**What the exercise asks**
The response must contain every record, repeated exactly.

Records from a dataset
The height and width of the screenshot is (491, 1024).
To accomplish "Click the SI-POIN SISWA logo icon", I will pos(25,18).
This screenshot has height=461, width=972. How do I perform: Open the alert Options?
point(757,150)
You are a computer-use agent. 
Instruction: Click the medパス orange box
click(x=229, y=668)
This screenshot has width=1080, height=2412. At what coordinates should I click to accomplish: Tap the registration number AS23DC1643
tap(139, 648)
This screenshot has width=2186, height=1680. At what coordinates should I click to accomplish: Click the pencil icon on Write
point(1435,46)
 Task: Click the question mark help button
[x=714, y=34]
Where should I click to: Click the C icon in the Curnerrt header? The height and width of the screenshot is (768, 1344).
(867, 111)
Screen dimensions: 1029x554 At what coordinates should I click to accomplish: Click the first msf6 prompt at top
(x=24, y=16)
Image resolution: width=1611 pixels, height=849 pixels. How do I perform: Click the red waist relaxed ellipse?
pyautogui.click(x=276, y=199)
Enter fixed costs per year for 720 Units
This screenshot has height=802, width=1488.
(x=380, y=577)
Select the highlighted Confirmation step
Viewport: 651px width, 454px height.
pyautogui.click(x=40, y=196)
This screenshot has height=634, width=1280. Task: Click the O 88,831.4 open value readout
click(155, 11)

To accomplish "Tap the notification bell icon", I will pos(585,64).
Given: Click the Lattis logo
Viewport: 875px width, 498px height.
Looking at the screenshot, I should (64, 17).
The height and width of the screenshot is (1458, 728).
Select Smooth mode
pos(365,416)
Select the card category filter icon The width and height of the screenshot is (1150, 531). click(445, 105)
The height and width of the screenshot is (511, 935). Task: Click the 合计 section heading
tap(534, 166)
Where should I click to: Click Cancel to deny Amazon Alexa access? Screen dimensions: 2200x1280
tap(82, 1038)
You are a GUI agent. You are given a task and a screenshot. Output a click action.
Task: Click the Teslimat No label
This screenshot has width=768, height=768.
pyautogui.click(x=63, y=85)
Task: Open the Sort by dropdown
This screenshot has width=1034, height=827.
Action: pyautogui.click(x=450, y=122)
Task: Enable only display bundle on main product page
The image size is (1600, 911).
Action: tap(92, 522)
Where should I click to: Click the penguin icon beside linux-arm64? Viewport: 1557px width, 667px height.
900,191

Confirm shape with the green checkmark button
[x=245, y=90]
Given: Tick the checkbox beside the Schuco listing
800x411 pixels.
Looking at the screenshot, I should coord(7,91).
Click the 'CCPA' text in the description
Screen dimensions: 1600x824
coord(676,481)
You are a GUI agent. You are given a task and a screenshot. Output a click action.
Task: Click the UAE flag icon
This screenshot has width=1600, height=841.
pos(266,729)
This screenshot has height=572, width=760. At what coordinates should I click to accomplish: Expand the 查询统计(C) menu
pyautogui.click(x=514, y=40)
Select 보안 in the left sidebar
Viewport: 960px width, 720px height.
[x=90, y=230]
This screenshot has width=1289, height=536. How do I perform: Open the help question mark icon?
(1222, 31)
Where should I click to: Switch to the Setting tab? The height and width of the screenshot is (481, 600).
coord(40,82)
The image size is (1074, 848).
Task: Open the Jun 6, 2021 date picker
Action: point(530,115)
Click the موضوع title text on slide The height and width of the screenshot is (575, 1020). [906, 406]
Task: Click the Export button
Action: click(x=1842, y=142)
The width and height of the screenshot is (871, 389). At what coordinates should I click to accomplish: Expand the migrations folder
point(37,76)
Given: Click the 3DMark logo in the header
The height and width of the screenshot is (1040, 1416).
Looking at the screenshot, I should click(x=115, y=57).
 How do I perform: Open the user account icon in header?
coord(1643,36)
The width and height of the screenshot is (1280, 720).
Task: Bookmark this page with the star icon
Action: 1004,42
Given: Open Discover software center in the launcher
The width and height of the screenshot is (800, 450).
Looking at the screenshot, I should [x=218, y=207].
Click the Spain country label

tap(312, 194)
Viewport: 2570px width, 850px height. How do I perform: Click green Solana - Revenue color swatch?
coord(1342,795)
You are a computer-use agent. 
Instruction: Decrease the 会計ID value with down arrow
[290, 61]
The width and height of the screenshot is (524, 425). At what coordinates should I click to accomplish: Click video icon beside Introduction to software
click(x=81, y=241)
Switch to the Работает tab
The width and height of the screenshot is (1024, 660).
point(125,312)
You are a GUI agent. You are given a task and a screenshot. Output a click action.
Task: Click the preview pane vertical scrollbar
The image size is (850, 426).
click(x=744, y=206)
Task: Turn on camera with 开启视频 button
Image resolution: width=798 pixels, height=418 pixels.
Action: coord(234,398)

**Your response**
The height and width of the screenshot is (491, 1024).
To accomplish "Click the SI-POIN SISWA logo icon", I will pos(25,18).
This screenshot has height=461, width=972. How do I perform: Open the alert Options?
point(757,150)
You are a computer-use agent. 
Instruction: Click the medパス orange box
click(x=229, y=668)
This screenshot has width=1080, height=2412. At what coordinates should I click to accomplish: Tap the registration number AS23DC1643
tap(139, 648)
This screenshot has width=2186, height=1680. At what coordinates should I click to accomplish: Click the pencil icon on Write
point(1435,46)
 Task: Click the question mark help button
[x=714, y=34]
Where should I click to: Click the C icon in the Curnerrt header? The height and width of the screenshot is (768, 1344).
(867, 111)
Screen dimensions: 1029x554 At what coordinates should I click to accomplish: Click the first msf6 prompt at top
(x=24, y=16)
Image resolution: width=1611 pixels, height=849 pixels. How do I perform: Click the red waist relaxed ellipse?
pyautogui.click(x=276, y=199)
Enter fixed costs per year for 720 Units
This screenshot has height=802, width=1488.
(x=380, y=577)
Select the highlighted Confirmation step
Viewport: 651px width, 454px height.
pyautogui.click(x=40, y=196)
This screenshot has height=634, width=1280. Task: Click the O 88,831.4 open value readout
click(155, 11)

To accomplish "Tap the notification bell icon", I will pos(585,64).
Given: Click the Lattis logo
Viewport: 875px width, 498px height.
Looking at the screenshot, I should (64, 17).
The height and width of the screenshot is (1458, 728).
Select Smooth mode
pos(365,416)
Select the card category filter icon The width and height of the screenshot is (1150, 531). click(445, 105)
The height and width of the screenshot is (511, 935). Task: Click the 合计 section heading
tap(534, 166)
Where should I click to: Click Cancel to deny Amazon Alexa access? Screen dimensions: 2200x1280
tap(82, 1038)
You are a GUI agent. You are given a task and a screenshot. Output a click action.
Task: Click the Teslimat No label
This screenshot has width=768, height=768.
pyautogui.click(x=63, y=85)
Task: Open the Sort by dropdown
This screenshot has width=1034, height=827.
Action: pyautogui.click(x=450, y=122)
Task: Enable only display bundle on main product page
The image size is (1600, 911).
Action: tap(92, 522)
Where should I click to: Click the penguin icon beside linux-arm64? Viewport: 1557px width, 667px height.
900,191

Confirm shape with the green checkmark button
[x=245, y=90]
Given: Tick the checkbox beside the Schuco listing
800x411 pixels.
Looking at the screenshot, I should coord(7,91).
Click the 'CCPA' text in the description
Screen dimensions: 1600x824
coord(676,481)
You are a GUI agent. You are given a task and a screenshot. Output a click action.
Task: Click the UAE flag icon
This screenshot has width=1600, height=841.
pos(266,729)
This screenshot has height=572, width=760. At what coordinates should I click to accomplish: Expand the 查询统计(C) menu
pyautogui.click(x=514, y=40)
Select 보안 in the left sidebar
Viewport: 960px width, 720px height.
[x=90, y=230]
This screenshot has width=1289, height=536. How do I perform: Open the help question mark icon?
(1222, 31)
Where should I click to: Switch to the Setting tab? The height and width of the screenshot is (481, 600).
coord(40,82)
The image size is (1074, 848).
Task: Open the Jun 6, 2021 date picker
Action: point(530,115)
Click the موضوع title text on slide The height and width of the screenshot is (575, 1020). [906, 406]
Task: Click the Export button
Action: click(x=1842, y=142)
The width and height of the screenshot is (871, 389). At what coordinates should I click to accomplish: Expand the migrations folder
point(37,76)
Given: Click the 3DMark logo in the header
The height and width of the screenshot is (1040, 1416).
Looking at the screenshot, I should click(x=115, y=57).
 How do I perform: Open the user account icon in header?
coord(1643,36)
The width and height of the screenshot is (1280, 720).
Task: Bookmark this page with the star icon
Action: 1004,42
Given: Open Discover software center in the launcher
The width and height of the screenshot is (800, 450).
Looking at the screenshot, I should [x=218, y=207].
Click the Spain country label

tap(312, 194)
Viewport: 2570px width, 850px height. How do I perform: Click green Solana - Revenue color swatch?
coord(1342,795)
You are a computer-use agent. 
Instruction: Decrease the 会計ID value with down arrow
[290, 61]
The width and height of the screenshot is (524, 425). At what coordinates should I click to accomplish: Click video icon beside Introduction to software
click(x=81, y=241)
Switch to the Работает tab
The width and height of the screenshot is (1024, 660).
point(125,312)
You are a GUI agent. You are given a task and a screenshot. Output a click action.
Task: Click the preview pane vertical scrollbar
The image size is (850, 426).
click(x=744, y=206)
Task: Turn on camera with 开启视频 button
Image resolution: width=798 pixels, height=418 pixels.
Action: coord(234,398)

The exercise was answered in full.